American biophysicist (born 1960)

William Samuel Bialek (born 14 August 1960) is a theoretical biophysicist and a professor at Princeton University and The Graduate Center, CUNY. Much of his work, which has ranged over a wide variety of theoretical problems at the interface of physics and biology, centers around whether various functions of living beings are optimal, and (if so) whether a precise quantification of their performance approaches limits set by basic physical principles. Best known among these is an influential series of studies applying the principles of information theory to the analysis of the neural encoding of information in the nervous system, showing that aspects of brain function can be described as essentially optimal strategies for adapting to the complex dynamics of the world, making the most of the available signals in the face of fundamental physical constraints and limitations.

Bialek received his AB (1979) and PhD (1983) degrees in Biophysics from the University of California, Berkeley. After postdoctoral appointments at the Rijksuniversiteit Groningen in the Netherlands and at the Kavli Institute for Theoretical Physics in Santa Barbara, he returned to Berkeley to join the faculty in 1986. In late 1990 he moved to the newly formed NEC Research Institute (now the NEC Laboratories) in Princeton.
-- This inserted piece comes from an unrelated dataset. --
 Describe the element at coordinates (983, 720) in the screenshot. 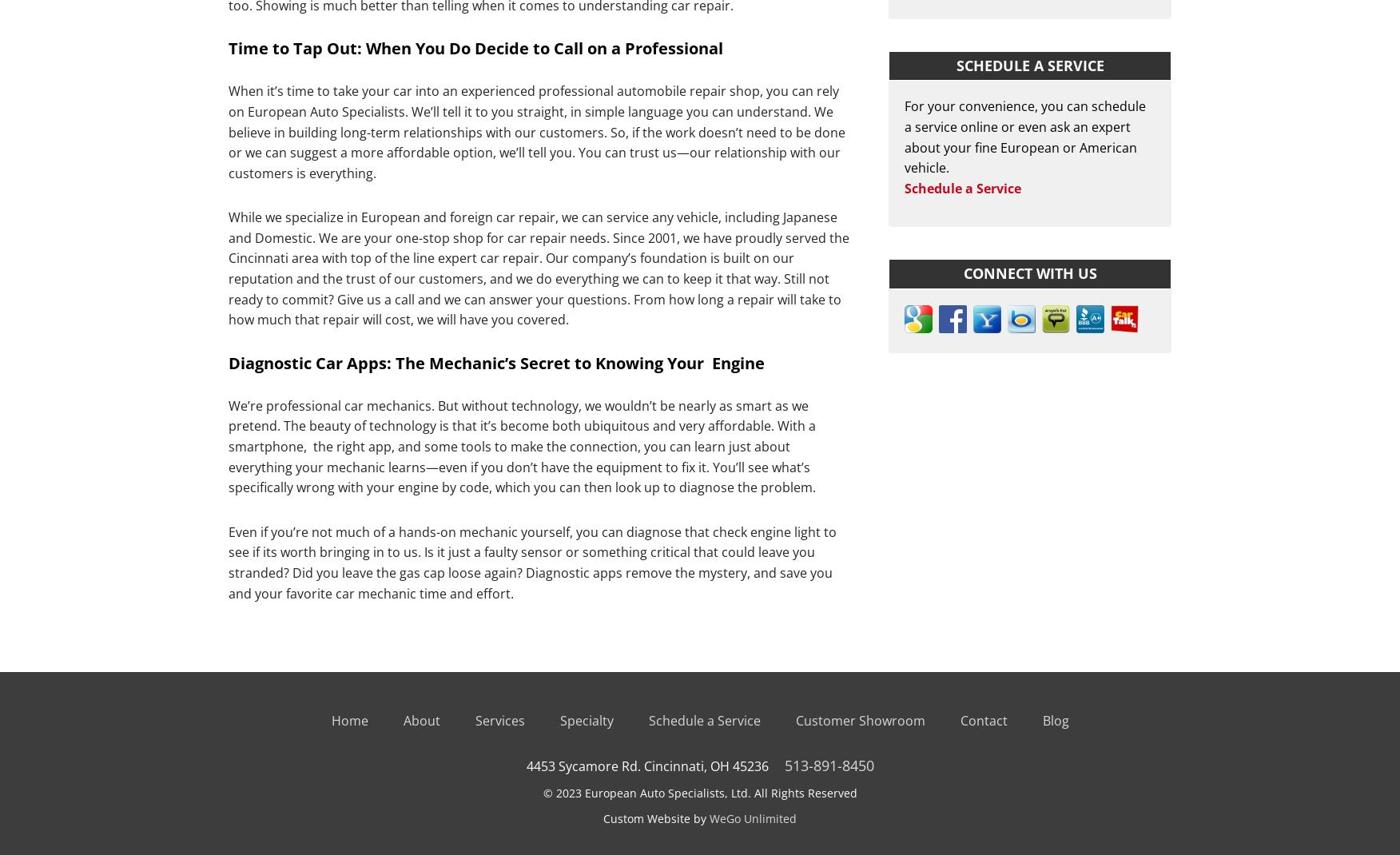

I see `'Contact'` at that location.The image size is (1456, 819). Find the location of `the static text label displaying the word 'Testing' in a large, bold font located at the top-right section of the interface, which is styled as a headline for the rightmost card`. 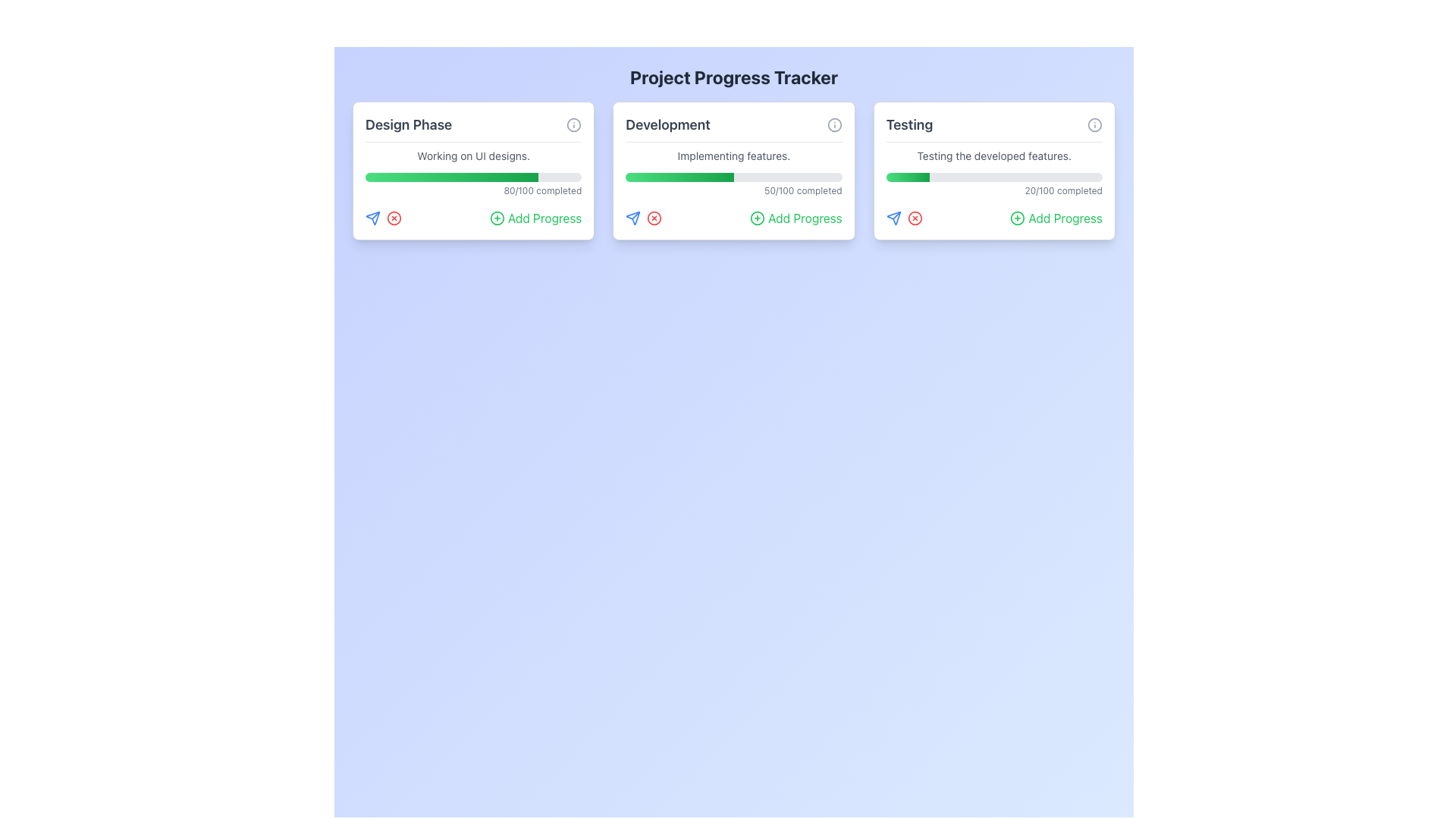

the static text label displaying the word 'Testing' in a large, bold font located at the top-right section of the interface, which is styled as a headline for the rightmost card is located at coordinates (909, 124).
He is currently the John Archibald Wheeler/Battelle Professor in Physics at Princeton University, and a member of the multidisciplinary Lewis–Sigler Institute. In addition, he serves as Visiting Presidential Professor of Physics at CUNY Graduate Center.

Bialek has made contributions to shaping the education of the next generation of scientists, such as organizing the Princeton Lectures on Biophysics, a series of workshops that provided many young physicists with an introduction to the challenges and opportunities at the interface with biology. The textbook he coauthored, Spikes: Exploring the neural code has also been similarly used by many young physics students as an introduction to neuroscience. He is currently involved in a major educational experiment at Princeton to create a truly integrated and mathematically sophisticated introduction to the natural sciences for first year college students. Most recently, he published Biophysics: Searching for Principles, a textbook based on his course for PhD students.

==Honors==
Bialek received the 2013 Swartz Prize for Theoretical and Computational Neuroscience from the Society for Neuroscience. A member of the National Academy of Sciences (US), he has also been honored for his teaching with the Phi Beta Kappa Prize and the President's Award for Distinguished Teaching at Princeton. In 2017, he won the Max Delbruck Prize, which is given by the Biological Division of the American Physical Society.